Directions for this task:
Starting at the line that holds "Select Downloads in" and stopping at the line that holds "Task: Click the Workshop Humidity sensor icon", restate the records below word for word, with both of those lines included.

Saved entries
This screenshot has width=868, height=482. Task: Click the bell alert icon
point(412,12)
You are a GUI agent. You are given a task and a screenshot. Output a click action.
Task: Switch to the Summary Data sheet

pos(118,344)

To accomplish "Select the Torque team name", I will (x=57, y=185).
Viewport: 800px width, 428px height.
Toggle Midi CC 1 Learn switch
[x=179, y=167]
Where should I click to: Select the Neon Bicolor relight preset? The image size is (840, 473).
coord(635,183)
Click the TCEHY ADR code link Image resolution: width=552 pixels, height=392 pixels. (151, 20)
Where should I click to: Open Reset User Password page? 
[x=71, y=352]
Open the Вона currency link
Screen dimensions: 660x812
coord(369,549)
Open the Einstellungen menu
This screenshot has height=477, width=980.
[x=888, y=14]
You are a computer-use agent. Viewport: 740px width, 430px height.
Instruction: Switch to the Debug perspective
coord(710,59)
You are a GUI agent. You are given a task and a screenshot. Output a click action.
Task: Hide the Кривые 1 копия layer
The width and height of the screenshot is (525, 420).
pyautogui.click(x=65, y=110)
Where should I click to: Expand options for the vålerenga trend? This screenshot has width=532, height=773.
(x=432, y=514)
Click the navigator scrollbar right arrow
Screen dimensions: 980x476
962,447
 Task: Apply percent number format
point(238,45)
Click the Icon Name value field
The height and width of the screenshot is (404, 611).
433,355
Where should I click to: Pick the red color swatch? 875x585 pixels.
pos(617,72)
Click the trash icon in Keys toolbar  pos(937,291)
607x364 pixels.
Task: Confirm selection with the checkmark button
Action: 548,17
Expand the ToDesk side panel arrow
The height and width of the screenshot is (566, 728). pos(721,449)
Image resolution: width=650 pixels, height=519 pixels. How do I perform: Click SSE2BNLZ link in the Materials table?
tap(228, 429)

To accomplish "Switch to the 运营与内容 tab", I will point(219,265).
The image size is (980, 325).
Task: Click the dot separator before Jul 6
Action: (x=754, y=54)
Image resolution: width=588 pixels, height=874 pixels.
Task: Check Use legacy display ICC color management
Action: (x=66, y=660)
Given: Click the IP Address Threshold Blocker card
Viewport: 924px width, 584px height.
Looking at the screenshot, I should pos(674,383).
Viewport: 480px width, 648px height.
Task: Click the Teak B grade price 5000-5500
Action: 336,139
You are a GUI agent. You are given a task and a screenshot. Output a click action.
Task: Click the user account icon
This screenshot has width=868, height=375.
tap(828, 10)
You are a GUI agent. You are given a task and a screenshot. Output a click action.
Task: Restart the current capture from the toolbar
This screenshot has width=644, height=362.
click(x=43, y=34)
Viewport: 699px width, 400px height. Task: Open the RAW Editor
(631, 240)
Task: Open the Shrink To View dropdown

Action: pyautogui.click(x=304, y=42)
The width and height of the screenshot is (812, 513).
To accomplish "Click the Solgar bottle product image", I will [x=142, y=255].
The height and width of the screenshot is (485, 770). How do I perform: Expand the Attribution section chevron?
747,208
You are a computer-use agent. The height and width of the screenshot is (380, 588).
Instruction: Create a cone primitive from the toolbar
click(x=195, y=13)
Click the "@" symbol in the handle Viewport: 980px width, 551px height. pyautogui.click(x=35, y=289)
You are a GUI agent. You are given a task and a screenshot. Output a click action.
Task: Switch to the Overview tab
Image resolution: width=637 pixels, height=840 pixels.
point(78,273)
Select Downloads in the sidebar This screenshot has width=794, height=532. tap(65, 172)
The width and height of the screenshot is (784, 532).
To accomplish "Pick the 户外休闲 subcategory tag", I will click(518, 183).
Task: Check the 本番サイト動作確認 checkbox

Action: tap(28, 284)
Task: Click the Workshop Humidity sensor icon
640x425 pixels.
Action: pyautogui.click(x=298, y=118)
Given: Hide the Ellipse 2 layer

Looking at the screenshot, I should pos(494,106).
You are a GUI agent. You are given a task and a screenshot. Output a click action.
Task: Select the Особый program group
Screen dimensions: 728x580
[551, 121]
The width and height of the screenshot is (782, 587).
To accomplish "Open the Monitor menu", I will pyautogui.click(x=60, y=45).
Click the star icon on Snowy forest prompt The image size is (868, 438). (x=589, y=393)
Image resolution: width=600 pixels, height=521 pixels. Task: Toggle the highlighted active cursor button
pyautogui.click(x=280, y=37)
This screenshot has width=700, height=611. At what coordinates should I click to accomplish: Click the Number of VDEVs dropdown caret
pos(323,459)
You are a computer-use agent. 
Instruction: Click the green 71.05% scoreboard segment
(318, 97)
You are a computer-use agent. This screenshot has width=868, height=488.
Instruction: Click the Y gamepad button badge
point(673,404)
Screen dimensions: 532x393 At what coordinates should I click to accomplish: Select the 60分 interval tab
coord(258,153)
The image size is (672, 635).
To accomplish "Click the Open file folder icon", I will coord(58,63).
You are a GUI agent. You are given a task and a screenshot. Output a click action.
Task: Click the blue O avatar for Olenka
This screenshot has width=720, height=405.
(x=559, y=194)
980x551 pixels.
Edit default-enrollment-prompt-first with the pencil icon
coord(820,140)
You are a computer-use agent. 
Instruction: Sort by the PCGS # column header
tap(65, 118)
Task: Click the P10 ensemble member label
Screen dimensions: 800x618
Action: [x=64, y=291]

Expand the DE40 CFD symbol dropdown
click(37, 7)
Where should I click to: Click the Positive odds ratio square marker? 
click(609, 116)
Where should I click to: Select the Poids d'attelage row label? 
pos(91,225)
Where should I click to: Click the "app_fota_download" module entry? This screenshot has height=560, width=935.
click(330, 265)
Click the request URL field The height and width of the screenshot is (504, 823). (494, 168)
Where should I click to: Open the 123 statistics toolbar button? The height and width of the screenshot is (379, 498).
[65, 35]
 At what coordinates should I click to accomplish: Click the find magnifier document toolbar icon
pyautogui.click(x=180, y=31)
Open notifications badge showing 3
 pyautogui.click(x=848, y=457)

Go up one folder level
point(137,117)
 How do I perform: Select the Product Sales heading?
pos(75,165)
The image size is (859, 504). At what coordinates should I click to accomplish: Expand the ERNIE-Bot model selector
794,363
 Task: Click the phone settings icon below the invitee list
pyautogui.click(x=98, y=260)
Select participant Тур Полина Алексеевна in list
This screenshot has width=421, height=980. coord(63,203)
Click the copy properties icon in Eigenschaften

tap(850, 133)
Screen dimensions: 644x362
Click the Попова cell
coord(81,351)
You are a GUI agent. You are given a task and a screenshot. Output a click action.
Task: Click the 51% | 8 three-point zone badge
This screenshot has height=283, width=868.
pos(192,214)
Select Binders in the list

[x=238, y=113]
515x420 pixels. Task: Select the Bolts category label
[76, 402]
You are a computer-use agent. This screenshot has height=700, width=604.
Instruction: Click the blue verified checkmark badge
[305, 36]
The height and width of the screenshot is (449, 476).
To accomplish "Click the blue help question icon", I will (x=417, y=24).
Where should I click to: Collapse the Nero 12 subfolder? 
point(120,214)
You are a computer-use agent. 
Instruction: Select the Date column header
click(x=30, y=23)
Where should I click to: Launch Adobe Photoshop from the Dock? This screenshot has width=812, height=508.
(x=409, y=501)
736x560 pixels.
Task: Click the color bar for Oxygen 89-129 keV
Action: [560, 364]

Exercise solution:
Select Downloads in the sidebar This screenshot has width=794, height=532. tap(65, 172)
The width and height of the screenshot is (784, 532).
To accomplish "Pick the 户外休闲 subcategory tag", I will click(518, 183).
Task: Check the 本番サイト動作確認 checkbox

Action: tap(28, 284)
Task: Click the Workshop Humidity sensor icon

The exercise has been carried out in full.